Capesize spot rates from Australia to China are down to the equivalent to $5,500 per day, below the daily cost of operating a 180,000 dwt (deadweight tonne) capesize ship, the Singapore ship broker said.

Daily operating costs, including crew wages, repairs and insurance, for a capesize iron ore and coal carrier are around $7,300 per day, according to accountancy firm Moore Stephens.

Rates have fallen due to a lack of iron ore cargoes from Brazil and coal from South Africa. There have been limited cargoes from Australia, the Singapore broker said.

Rio Tinto was the only major miner actively chartering capesize ships this week, according to Reuters freight data.

"There is no sign of a rebound. The market keeps coming off," the broker said.

The capesize market is "imploding on a close to total absence of prompt demand," Norwegian ship broker Fearnley said in a weekly note on Wednesday.

Freight rates for the Western Australia-China route were at $5.67 per tonne on Wednesday, the lowest since January 2009, and down from $6.79 a week earlier.

Rates for the Brazil-China route were also at their lowest since January 2009 on Wednesday, closing at $15.18 per tonne against $16.72 a week earlier.

Rates in the smaller panamax market will also continue to slide next week as the number of ships available for charter outpaces the volume of new cargoes, a Singapore-based panamax broker said on Thursday.

"I think it will steadily soften over the next week.
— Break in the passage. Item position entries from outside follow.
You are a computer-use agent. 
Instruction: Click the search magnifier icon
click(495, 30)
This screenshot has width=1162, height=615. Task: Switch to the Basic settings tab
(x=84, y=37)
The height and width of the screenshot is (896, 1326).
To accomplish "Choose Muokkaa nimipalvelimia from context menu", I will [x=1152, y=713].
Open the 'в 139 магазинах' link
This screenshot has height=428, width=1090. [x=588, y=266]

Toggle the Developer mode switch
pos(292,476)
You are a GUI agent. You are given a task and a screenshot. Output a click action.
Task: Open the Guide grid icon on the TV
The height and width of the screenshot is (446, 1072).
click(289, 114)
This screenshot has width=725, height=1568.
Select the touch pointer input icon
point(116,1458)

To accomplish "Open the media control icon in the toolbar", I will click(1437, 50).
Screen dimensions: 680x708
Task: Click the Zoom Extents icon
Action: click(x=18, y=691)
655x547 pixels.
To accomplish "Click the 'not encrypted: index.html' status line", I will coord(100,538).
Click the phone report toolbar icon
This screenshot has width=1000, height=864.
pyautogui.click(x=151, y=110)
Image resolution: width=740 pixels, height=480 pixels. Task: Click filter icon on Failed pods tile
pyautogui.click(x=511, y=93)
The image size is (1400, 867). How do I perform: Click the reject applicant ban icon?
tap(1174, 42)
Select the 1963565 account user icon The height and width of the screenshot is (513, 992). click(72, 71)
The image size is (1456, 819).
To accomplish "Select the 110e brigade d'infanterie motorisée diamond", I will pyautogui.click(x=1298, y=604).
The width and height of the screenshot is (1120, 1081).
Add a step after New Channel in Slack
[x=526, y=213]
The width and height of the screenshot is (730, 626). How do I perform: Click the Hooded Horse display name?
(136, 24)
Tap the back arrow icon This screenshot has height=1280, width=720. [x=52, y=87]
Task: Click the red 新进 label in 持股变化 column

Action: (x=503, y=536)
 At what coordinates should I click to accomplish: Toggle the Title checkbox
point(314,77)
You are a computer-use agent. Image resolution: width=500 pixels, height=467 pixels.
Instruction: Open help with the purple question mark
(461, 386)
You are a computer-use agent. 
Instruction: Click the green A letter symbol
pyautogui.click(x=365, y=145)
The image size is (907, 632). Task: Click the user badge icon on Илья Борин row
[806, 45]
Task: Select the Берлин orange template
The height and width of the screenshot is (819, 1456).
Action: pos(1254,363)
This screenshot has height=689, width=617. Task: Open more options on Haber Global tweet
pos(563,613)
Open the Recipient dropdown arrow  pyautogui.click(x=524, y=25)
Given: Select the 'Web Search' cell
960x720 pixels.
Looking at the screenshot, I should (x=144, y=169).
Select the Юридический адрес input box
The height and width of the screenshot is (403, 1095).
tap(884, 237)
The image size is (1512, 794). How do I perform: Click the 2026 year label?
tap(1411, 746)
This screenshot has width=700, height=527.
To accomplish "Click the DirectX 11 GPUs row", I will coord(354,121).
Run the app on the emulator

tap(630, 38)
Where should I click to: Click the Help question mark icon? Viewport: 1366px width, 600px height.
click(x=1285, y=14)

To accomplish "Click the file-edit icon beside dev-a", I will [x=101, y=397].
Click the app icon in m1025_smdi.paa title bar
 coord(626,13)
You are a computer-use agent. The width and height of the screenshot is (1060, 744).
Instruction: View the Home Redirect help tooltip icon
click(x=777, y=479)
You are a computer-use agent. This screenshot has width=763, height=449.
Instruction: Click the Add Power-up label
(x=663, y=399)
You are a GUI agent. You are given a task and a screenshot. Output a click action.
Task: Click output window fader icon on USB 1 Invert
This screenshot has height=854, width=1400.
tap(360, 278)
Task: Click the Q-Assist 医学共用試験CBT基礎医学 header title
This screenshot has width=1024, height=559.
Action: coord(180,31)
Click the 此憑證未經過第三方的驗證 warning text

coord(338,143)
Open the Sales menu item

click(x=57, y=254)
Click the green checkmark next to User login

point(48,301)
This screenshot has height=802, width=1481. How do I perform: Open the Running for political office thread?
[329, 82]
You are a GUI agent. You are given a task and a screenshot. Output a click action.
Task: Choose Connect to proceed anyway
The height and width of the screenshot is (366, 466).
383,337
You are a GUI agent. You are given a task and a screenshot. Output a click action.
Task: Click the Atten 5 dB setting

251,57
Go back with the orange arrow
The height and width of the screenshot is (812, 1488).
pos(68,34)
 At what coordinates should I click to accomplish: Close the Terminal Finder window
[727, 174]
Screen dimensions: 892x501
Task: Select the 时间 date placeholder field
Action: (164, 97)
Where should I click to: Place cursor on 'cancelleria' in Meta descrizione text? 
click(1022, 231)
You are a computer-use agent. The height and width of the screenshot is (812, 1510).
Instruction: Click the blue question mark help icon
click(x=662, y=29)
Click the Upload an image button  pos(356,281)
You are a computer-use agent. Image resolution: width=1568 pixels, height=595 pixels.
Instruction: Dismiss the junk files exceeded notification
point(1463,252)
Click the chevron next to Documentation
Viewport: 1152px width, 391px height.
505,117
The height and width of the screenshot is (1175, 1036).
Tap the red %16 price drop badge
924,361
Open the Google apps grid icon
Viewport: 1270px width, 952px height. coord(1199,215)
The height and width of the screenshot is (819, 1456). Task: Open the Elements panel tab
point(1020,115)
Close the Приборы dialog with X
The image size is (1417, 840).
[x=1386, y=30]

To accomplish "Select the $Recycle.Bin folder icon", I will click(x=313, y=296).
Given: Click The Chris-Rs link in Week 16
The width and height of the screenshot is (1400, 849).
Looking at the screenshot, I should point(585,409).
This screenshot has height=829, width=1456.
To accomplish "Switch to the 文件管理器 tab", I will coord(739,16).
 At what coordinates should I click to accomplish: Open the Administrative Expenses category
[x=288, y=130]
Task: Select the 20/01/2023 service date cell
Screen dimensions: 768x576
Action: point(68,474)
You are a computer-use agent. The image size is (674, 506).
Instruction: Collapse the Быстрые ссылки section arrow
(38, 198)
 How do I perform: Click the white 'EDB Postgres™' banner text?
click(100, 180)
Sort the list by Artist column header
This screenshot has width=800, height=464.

We are still seeing a lot of tonnage available," he said.

Daily rates for a panamax transpacific voyage fell to $7,341 per day on Wednesday, down from $8,263 per day last week. This is the lowest level since Oct. 1.

Freight rates for smaller supramax bulk carriers rose to around $13,000 per day, up from $12,000 per day, for voyages from Indonesia to India, Fearnley said in its weekly note.